I've been working on The Jonathan Chronicles since 1995, off and on. I tried to give myself a deadline by locking the action of the first installment in 1998 ... so that didn't help much.

But I'm not really self-identified as a Writer, so much; rather, this one story is the story I tell myself. Whenever my mind is idle, such as during the hour I spend driving to and from work, I'm visiting my characters and experiencing the emotions of their lives. In a way, it's a perpetual, self-generated bedtime story.

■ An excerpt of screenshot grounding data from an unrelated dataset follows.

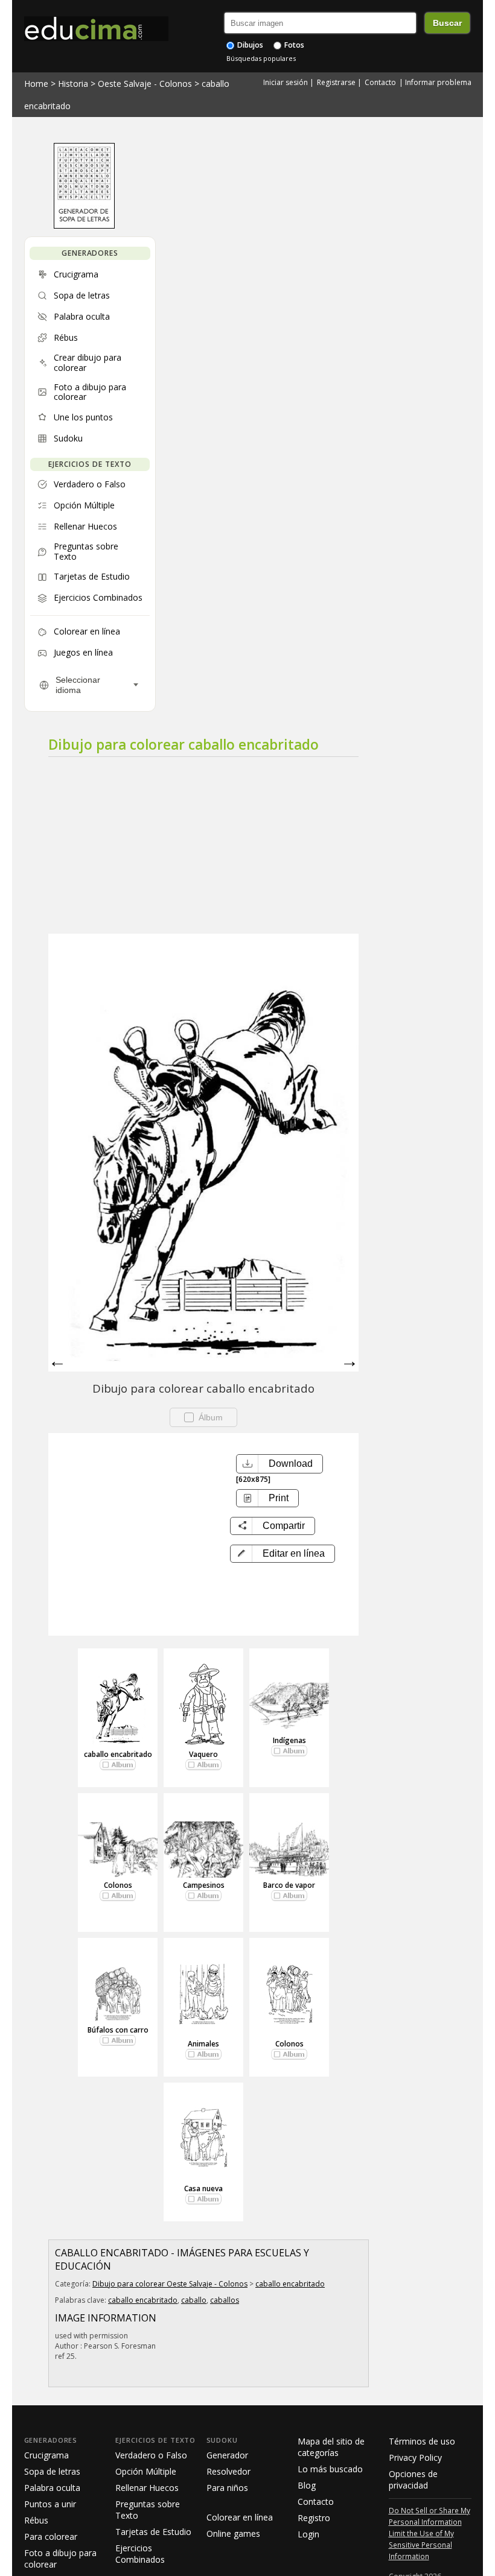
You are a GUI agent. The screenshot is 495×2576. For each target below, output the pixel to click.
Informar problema (438, 82)
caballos (224, 2300)
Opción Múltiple (145, 2471)
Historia (73, 83)
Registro (314, 2518)
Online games (233, 2533)
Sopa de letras (52, 2471)
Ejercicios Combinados (140, 2553)
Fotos (293, 45)
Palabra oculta (52, 2487)
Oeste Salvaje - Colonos (145, 83)
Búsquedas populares (261, 58)
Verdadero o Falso (151, 2455)
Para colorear (50, 2536)
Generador (227, 2455)
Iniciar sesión (285, 82)
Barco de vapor (289, 1885)
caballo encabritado (118, 1754)
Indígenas (289, 1740)
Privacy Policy (415, 2457)
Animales (203, 2044)
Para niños (227, 2487)
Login (308, 2534)
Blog (307, 2485)
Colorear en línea (239, 2517)
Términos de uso (422, 2441)
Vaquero (203, 1754)
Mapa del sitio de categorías (331, 2446)
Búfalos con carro (118, 2030)
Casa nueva (203, 2188)
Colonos (118, 1885)
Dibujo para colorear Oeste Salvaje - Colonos (170, 2284)
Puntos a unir (50, 2504)
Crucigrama (46, 2455)
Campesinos (204, 1885)
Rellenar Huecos (147, 2487)
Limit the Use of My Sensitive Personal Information (421, 2544)
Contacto (380, 82)
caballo (193, 2300)
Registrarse (336, 82)
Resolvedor (228, 2471)
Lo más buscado (330, 2469)
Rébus (36, 2520)
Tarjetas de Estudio (153, 2531)
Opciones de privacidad (413, 2479)
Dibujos (249, 45)
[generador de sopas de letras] (84, 226)
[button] (282, 1554)
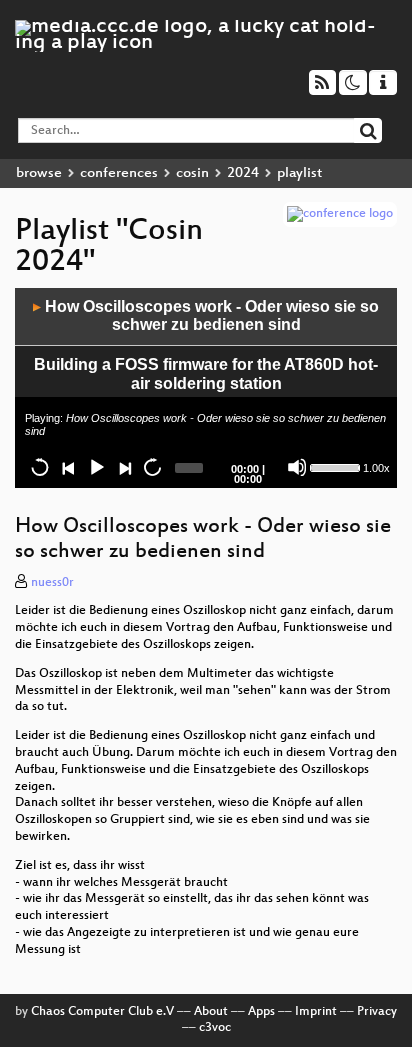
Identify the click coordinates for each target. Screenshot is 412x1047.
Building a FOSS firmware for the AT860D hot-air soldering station (206, 374)
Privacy (377, 1012)
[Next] (124, 467)
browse (39, 173)
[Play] (96, 467)
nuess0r (52, 583)
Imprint (316, 1012)
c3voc (215, 1028)
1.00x (376, 468)
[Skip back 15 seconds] (40, 467)
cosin (192, 173)
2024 (243, 173)
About (211, 1012)
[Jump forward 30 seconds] (152, 467)
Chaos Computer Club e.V (102, 1012)
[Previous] (68, 467)
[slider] (334, 466)
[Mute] (297, 467)
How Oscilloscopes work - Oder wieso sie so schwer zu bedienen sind (206, 316)
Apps (261, 1012)
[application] (206, 388)
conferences (119, 173)
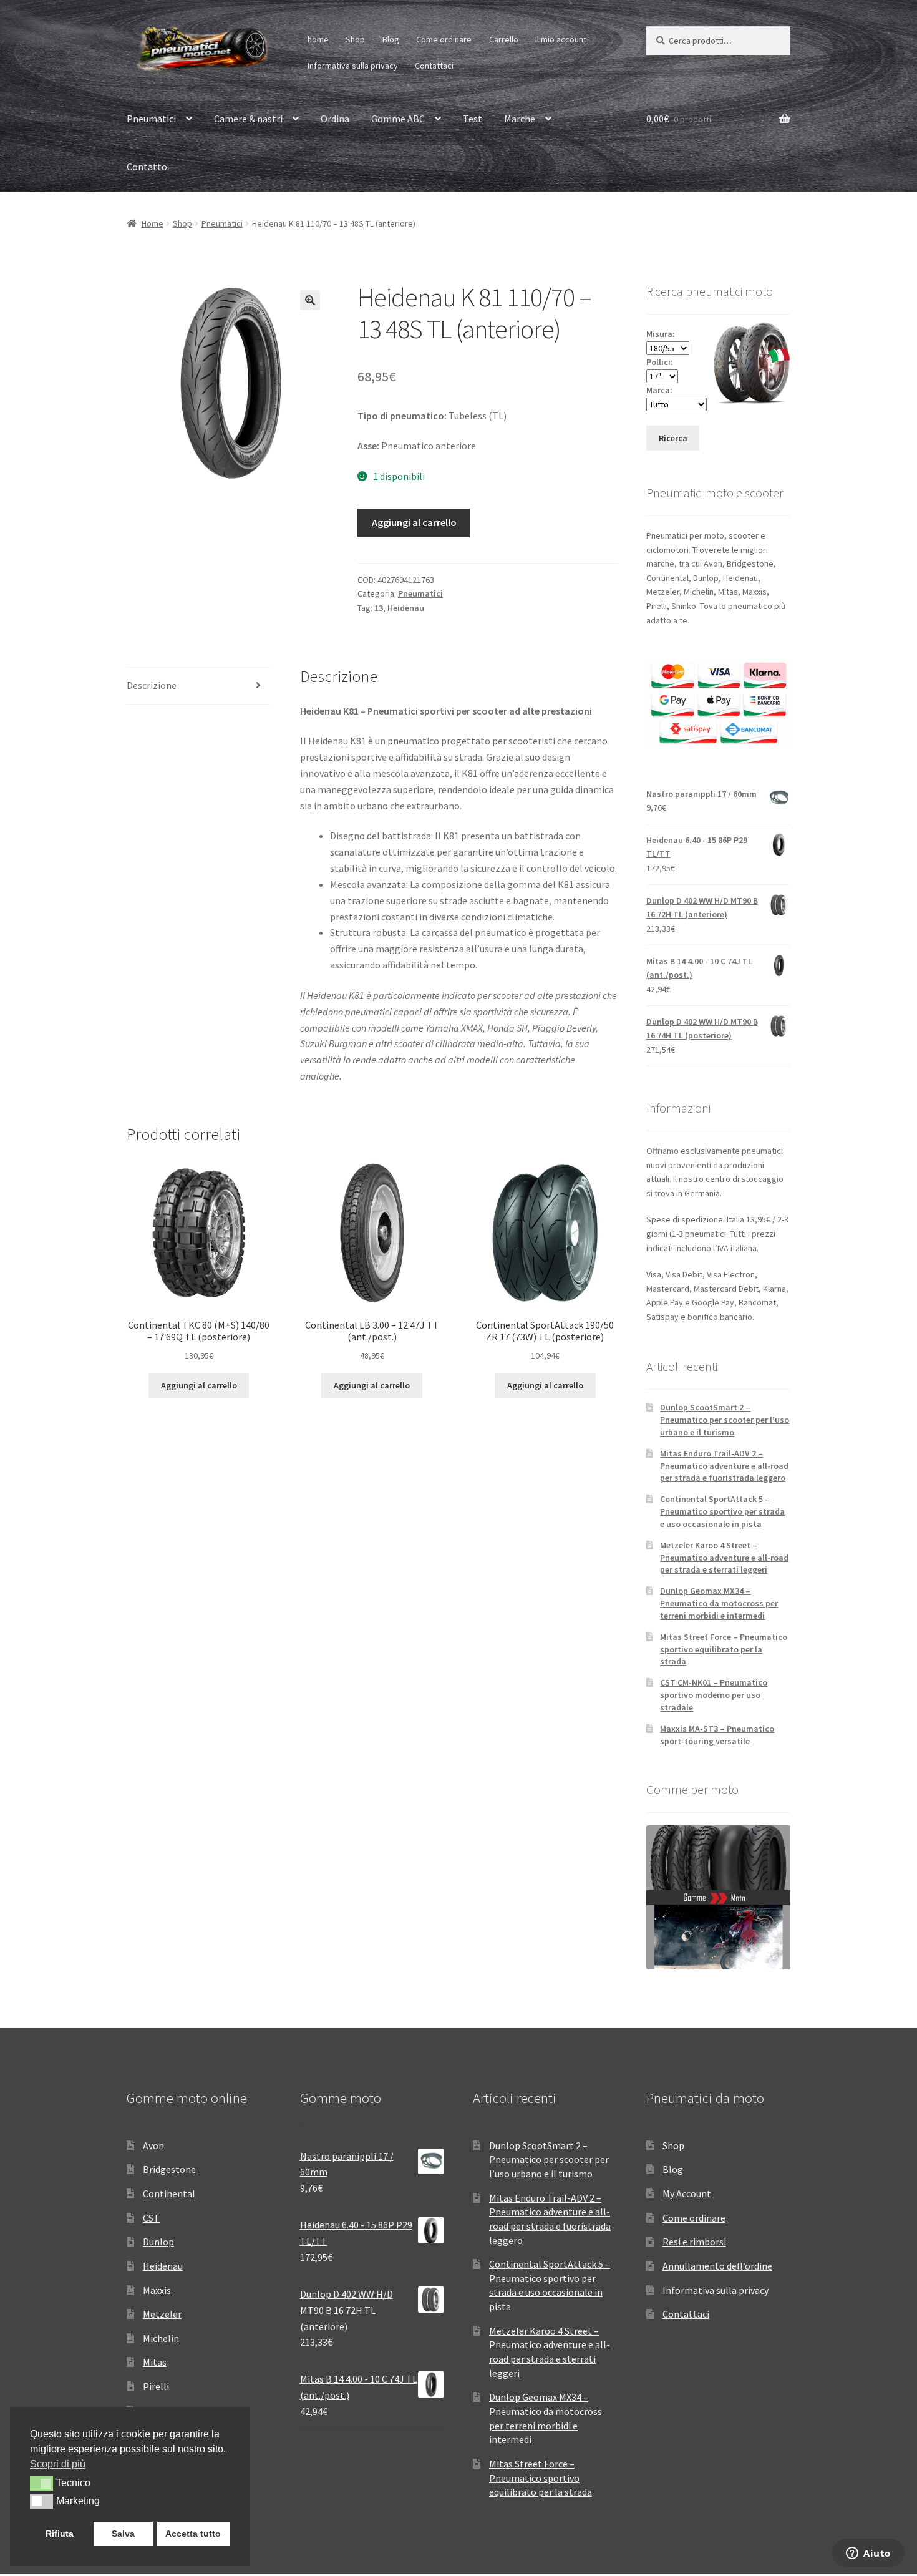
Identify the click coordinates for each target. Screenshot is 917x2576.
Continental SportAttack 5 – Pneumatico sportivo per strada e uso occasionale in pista (722, 1511)
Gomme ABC (398, 118)
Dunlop (158, 2241)
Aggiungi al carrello (414, 522)
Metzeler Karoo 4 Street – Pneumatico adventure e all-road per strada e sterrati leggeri (724, 1557)
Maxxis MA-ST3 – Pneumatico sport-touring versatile (717, 1735)
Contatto (147, 166)
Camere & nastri (248, 118)
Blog (390, 39)
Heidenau (405, 607)
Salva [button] (123, 2534)
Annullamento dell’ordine (717, 2266)
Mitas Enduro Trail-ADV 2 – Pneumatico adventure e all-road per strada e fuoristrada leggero (724, 1466)
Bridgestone (169, 2169)
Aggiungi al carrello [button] (199, 1385)
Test (472, 118)
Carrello (503, 39)
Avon (153, 2145)
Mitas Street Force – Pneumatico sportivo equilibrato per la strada (723, 1649)
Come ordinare (444, 39)
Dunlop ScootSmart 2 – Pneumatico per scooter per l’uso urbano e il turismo (724, 1420)
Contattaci (434, 65)
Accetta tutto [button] (193, 2534)
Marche (519, 118)
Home (152, 223)
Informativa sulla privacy (353, 65)
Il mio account (560, 39)
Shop (355, 39)
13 (378, 607)
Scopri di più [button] (57, 2464)
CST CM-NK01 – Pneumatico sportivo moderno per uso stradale (713, 1695)
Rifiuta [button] (60, 2534)
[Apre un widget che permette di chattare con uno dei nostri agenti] (868, 2554)
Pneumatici (151, 118)
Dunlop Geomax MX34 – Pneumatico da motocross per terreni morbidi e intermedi (719, 1603)
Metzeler (162, 2314)
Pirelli (156, 2386)
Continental (169, 2193)
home (318, 39)
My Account (686, 2193)
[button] (310, 300)
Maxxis (157, 2290)
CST (151, 2218)
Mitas (155, 2362)
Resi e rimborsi (694, 2241)
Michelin (161, 2338)
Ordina (335, 118)
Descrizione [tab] (152, 685)
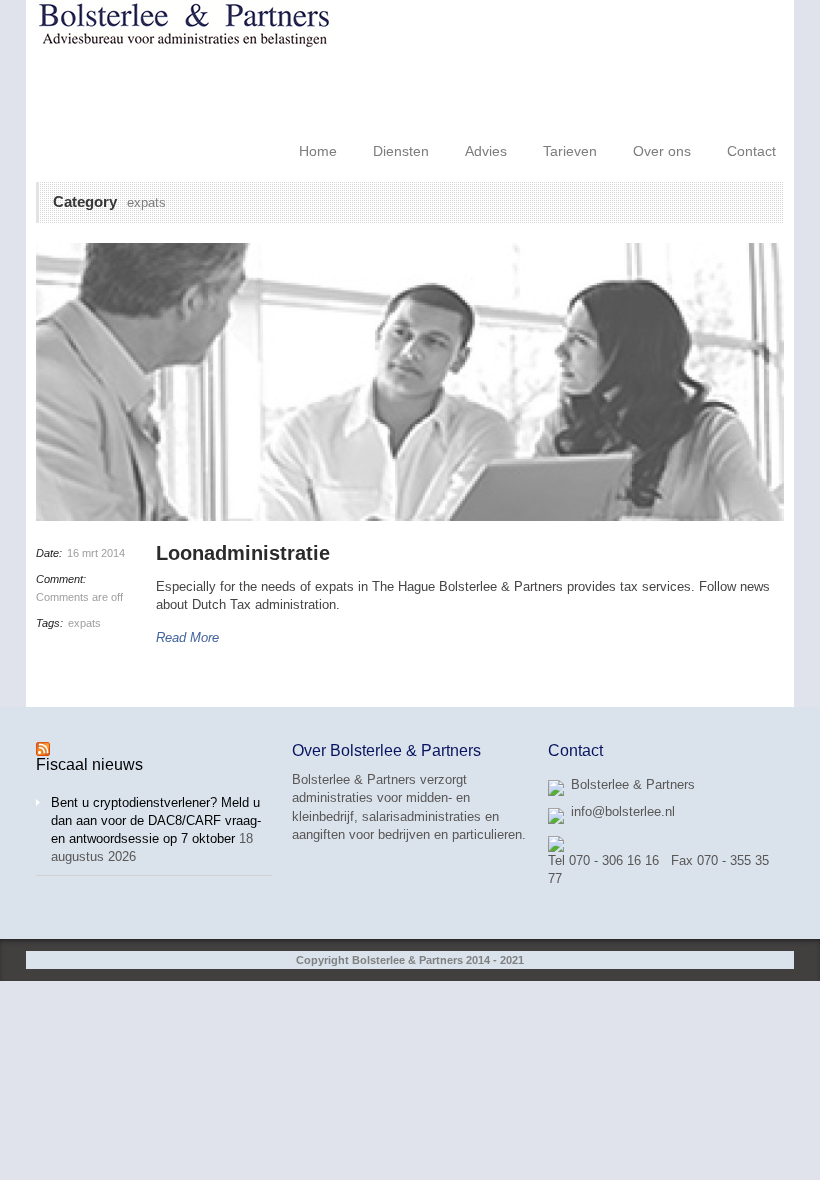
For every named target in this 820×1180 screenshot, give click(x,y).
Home (318, 151)
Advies (486, 151)
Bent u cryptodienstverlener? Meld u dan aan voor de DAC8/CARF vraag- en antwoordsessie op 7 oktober (156, 820)
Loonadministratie (243, 553)
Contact (751, 151)
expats (84, 623)
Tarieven (570, 151)
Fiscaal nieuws (89, 764)
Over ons (662, 151)
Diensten (401, 151)
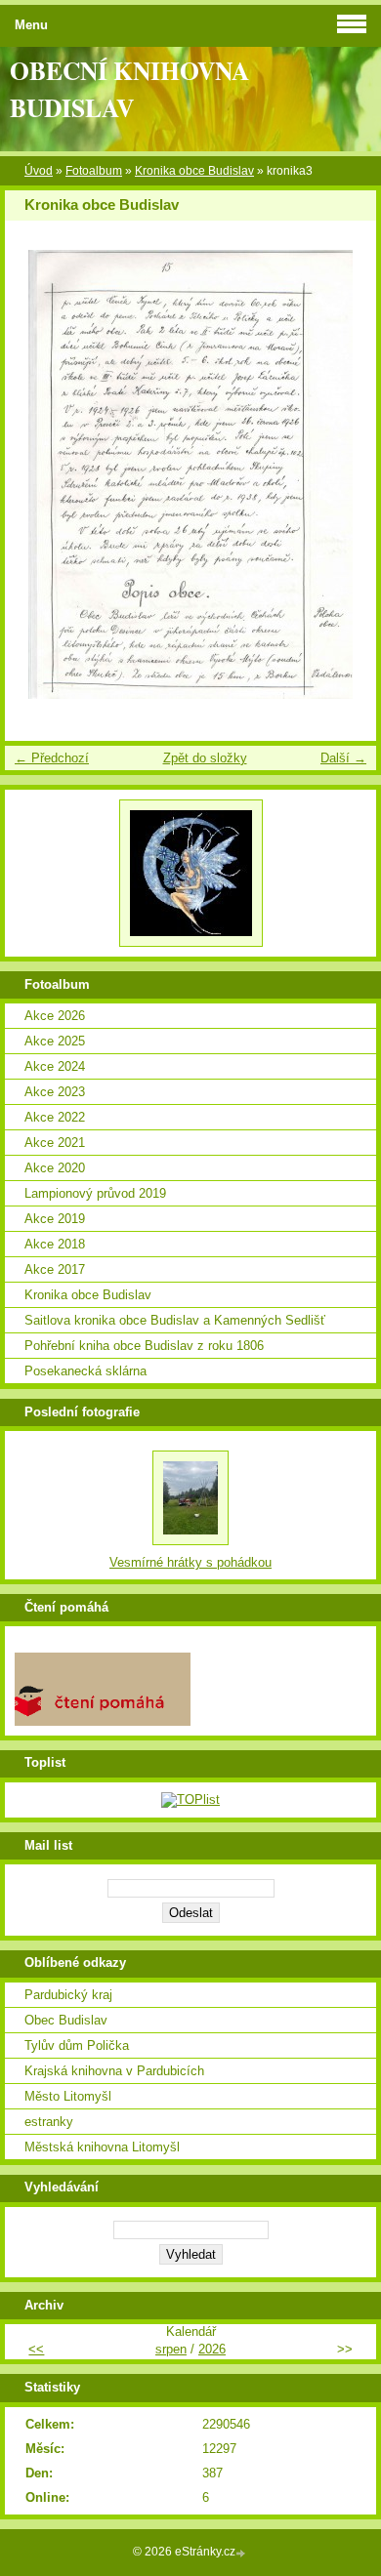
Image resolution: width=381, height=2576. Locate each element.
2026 (212, 2349)
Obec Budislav (65, 2020)
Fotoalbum (93, 171)
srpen (171, 2349)
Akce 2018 (54, 1244)
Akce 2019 (54, 1218)
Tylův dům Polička (76, 2045)
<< (36, 2349)
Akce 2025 (54, 1041)
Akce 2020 (54, 1168)
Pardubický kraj (68, 1994)
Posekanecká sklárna (85, 1371)
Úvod (38, 171)
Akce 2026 (54, 1015)
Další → (343, 758)
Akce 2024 (54, 1066)
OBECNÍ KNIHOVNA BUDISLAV (129, 89)
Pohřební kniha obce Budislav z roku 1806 (144, 1345)
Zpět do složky (205, 758)
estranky (48, 2121)
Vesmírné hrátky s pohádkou (190, 1562)
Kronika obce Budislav (194, 171)
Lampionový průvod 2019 (95, 1193)
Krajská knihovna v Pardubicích (114, 2071)
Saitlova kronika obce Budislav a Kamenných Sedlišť (174, 1320)
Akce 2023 (54, 1091)
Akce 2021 (54, 1142)
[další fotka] (344, 474)
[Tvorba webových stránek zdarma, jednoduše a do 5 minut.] (242, 2553)
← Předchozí (52, 758)
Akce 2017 (54, 1269)
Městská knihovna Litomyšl (102, 2147)
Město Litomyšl (67, 2096)
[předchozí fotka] (37, 474)
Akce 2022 (54, 1117)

I keep the faith that I'll eventually get this all written down because this story is now at least as real to me as my own life is, and I can't bear the thought that these people will only ever exist in my head. I want to help them out into the world and share them. Trying to pull it out of myself and into written form is what I do with the little unassigned time I have. I will always have a purpose in my life, because even if I have nothing else, I'll need to get this done.
And one day, you will get it done. It will happen. I have faith.
I keep the faith by never deleting any story, no matter how crappy I think it is, and by going back and writing just a little bit more, or fixing a thing. Sooner or later that way I finish some story or other. I'm not trying to be published anywhere other than my site any more - that helps me keep going too, and so does writing the stories I need to tell, whether or not I think that anyone else ever will want to read them or like them if they do.

I'm glad that you're keeping the faith, and I wish you good fortune with your writing and publishing. :-)
I'm with michelel72 to an extent. The Great American Novel, in it's 3rd complete retelling (which itself began in 1997- kinda' sad to see that written that down), is the story I used to play through when I had free time or was by myself in the car, etc. I, however, totally self-identify as a writer... who hasn't written anything complete since 1998 or so... Can you even be called a writer when you have to output to speak of for 6 years?

In my only-recent defense, I have a 1 year old. That accounts for about 2 years of non-productivity (pregnancy and I did not get along). The remaining 4 years of writer inactivity I blame on my husband. I had plenty of me time to write before him. And, I was just angsty enough to write dark poetry and character pieces. The GAN stopped production when we started dating, in part because I couldn't access the darker place I had been writing from. Silly happiness! Keeping a writer down!

So, you ask how to keep the faith as a writer. I'm not sure how I do it. I mean, as I stated earlier, I still self-identify as a writer. And someday, I will finish the masterwork and see how much rejection I can withstand over it. I periodically think about writing even just a small piece to stay sharp, but time gets away from me and nothing gets put to paper. I have even ocassionally resorted to rereading my old (gasp!) fanfiction pieces, trying to find the inspiration that used to drive me to sometimes crank out a piece a week. Pieces that I am still basically proud of, even if they tend toward the Mary Sue or slash, just because they had a tone or structure I liked. Which was what I ultimately wrote them for- practice. Oh, and the instant audience on the message boards.

I guess that is what keeps me going. I had an audience once. And I still look back fondly on what I've written. So I'm a writer that produces absolutely nothing- now.
I do self-identify as a writer (among other things), and if I'm a writer, then I'd better write.

This line struck me as a self-identifying writer who really hasn't written (well, not any fiction, anyway) in quite a while. It's time to remedy that. Thanks.